The group will be housed at two centres, Atlas House Hostel in Killarney, Co Kerry, and Drishane Castle near Millstreet, Co Cork. The former is normally used by back-backers and tourists in the south-west, while the latter is part of Mr Noel C. Duggan's showjumping complex.
Food and medical care will be provided to the refugees as well as educational services. The Refugee Agency is recruiting translators and has already identified some among the small Kosovan community now in Ireland.
The refugees will be granted temporary protection status, giving them the same social welfare entitlements as programme refugees invited here from Bosnia.
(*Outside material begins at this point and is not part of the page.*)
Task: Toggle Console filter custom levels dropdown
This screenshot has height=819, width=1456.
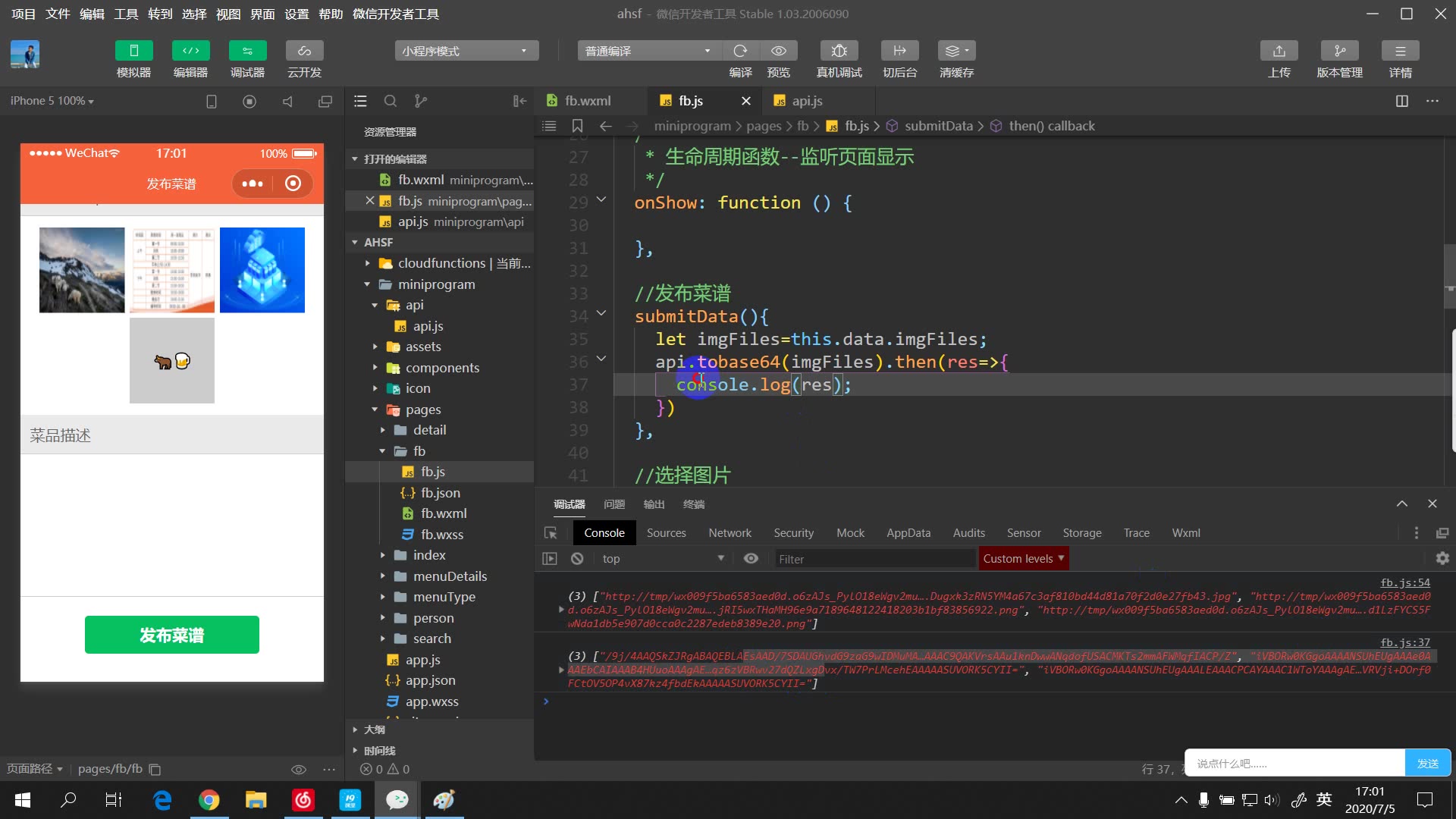Action: point(1023,558)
They will also be permitted to work, and allowed to stay in Ireland permanently if they so wish.
A health board nurse is to travel to Macedonia today to determine whether acute care will be required for any of the refugees. If necessary, ambulances will be on stand-by at Farranfore Airport in Co Kerry, where the group are due to arrive from Skopje at about 11.20 p.m. on Monday.
It is anticipated, however, that most of the medical care will be provided at the accommodation centres rather than at hospitals. The health board said yesterday that local GPs will cater for the primary care needs of the refugees.
Mr John O'Neill, director of the Refugee Agency, which is overseeing the operation, said the centres have been designed to allow the refugees to be self-sufficient and independent. "They will be able to do their own cooking and have their own privacy as families. At the same time, no one should be isolated as they will be part of a community."
A further 150 refugees will arrive in Ireland on Thursday next. They will be accommodated at a hostel in Baltinglass, Co Wicklow, and the former Army barracks in Kildare, which is to be sold shortly by the Department of Defence.
Maintenance work is continuing on the barracks, which closed last September, to bring it up to the required standard to house the refugees.
The Department of Foreign Affairs is in discussion with hostel operators in Waterford and Cork with a view to housing the next group of refugees there. The Government has agreed to take 1,000 Kosovo refugees in total in the first phase of airlifts under the command of the UNHCR.
In allocating refugees, the UN agency is putting a priority on keeping family members together and sending them to locations where friends or relatives are based.
A spokeswoman for the Department said it was unlikely that relatives of refugees could be found here as there was only a small number of Kosovans in Ireland, all of whom would have come as individual asylum seekers.